• _Your goal_
Among the records below, find the line that has "Contact Us (1608, 78)"; from there, give the lines again exactly, and stop after the line that has "Start Live chat (925, 341)".

[[ Records shown open ]]

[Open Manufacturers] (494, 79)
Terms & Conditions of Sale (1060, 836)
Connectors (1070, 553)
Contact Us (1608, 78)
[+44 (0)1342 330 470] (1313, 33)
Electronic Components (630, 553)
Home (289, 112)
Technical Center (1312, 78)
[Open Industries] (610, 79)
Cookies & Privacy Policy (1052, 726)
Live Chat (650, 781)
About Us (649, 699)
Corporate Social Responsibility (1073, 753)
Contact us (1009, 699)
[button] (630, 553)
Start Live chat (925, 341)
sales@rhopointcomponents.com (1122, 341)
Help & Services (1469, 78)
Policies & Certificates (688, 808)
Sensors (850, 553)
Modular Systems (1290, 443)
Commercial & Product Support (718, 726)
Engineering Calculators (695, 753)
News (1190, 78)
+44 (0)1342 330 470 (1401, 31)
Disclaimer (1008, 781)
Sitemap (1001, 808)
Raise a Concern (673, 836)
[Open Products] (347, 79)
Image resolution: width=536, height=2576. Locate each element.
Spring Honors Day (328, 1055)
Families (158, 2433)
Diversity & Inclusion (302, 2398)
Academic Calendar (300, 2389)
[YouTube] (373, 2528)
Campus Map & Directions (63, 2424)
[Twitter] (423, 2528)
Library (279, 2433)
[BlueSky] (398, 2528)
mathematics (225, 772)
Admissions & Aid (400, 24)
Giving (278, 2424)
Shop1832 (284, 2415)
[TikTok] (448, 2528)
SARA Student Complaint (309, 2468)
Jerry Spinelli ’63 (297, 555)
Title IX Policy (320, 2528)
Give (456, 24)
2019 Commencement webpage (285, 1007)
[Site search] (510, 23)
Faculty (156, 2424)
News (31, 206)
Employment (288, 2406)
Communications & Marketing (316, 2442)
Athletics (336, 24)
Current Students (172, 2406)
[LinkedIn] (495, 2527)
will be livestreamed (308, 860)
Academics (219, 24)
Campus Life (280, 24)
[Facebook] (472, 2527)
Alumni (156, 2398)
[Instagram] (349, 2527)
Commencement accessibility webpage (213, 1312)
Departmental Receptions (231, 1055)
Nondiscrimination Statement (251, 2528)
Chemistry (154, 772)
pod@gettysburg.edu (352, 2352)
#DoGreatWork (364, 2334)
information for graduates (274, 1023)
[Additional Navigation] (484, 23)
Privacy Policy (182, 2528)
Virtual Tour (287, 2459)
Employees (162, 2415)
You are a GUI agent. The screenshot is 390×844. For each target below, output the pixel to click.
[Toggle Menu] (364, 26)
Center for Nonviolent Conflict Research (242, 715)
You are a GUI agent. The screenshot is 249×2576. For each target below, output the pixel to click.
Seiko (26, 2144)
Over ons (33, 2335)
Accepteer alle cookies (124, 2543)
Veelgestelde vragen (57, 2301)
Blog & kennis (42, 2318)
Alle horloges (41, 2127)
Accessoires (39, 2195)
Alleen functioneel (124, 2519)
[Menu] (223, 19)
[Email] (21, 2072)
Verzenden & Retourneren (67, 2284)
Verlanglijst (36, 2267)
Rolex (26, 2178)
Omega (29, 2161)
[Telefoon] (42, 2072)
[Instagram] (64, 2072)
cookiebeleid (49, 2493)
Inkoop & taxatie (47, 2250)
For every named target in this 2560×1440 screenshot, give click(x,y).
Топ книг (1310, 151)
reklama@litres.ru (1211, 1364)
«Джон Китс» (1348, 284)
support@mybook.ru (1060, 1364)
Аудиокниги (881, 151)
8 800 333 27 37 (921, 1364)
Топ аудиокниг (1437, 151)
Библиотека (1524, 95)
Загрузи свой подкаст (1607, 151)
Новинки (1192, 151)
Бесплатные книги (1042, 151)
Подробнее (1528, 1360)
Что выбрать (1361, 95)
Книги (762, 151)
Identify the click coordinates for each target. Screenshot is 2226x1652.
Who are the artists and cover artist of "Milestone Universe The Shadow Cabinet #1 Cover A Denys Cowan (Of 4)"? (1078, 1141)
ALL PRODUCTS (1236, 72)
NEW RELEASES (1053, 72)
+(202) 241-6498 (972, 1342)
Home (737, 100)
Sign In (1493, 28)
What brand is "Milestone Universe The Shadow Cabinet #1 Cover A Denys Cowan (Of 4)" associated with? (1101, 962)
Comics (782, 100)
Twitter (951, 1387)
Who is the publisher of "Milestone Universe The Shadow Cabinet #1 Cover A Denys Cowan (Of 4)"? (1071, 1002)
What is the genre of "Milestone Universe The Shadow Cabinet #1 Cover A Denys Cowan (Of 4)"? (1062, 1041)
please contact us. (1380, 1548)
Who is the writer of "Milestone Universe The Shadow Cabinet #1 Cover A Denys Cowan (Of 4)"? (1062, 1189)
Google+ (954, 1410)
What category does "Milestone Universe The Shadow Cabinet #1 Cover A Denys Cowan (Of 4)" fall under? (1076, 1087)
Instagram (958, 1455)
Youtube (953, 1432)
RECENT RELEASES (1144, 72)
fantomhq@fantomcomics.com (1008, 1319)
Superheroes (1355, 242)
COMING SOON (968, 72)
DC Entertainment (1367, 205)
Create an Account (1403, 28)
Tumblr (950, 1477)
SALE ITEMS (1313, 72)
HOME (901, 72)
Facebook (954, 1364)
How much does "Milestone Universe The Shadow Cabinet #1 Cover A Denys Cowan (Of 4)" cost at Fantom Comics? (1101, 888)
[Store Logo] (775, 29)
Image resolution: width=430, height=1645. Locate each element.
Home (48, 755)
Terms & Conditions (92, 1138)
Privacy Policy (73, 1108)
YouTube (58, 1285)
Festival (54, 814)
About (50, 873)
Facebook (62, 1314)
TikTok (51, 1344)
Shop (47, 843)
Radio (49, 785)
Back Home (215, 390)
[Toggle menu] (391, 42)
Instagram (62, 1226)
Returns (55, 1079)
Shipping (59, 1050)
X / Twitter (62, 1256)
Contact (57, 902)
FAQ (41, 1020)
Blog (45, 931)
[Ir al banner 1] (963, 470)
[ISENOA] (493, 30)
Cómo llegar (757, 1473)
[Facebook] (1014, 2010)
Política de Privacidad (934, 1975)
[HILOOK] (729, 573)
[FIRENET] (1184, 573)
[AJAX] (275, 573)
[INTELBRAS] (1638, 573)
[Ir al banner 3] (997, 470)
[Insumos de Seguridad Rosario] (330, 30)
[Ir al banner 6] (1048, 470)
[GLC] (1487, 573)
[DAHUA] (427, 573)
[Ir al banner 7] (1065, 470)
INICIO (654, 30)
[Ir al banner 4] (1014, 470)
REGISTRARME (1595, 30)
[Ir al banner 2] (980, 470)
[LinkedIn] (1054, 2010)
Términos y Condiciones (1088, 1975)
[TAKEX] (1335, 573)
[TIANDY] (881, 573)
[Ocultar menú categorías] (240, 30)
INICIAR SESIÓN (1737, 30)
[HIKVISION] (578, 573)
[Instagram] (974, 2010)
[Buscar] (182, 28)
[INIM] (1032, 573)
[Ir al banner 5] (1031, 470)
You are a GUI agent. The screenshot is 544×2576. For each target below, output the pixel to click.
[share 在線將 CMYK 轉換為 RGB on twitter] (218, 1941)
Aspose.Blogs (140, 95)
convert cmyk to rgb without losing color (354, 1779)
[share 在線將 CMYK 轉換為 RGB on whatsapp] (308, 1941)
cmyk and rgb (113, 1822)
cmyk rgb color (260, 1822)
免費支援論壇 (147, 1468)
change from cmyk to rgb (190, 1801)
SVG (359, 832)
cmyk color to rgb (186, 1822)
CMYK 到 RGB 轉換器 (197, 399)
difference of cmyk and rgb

[[ Records shown closed ]]

• _Task answer_
Contact Us (1608, 78)
[+44 (0)1342 330 470] (1313, 33)
Electronic Components (630, 553)
Home (289, 112)
Technical Center (1312, 78)
[Open Industries] (610, 79)
Cookies & Privacy Policy (1052, 726)
Live Chat (650, 781)
About Us (649, 699)
Corporate Social Responsibility (1073, 753)
Contact us (1009, 699)
[button] (630, 553)
Start Live chat (925, 341)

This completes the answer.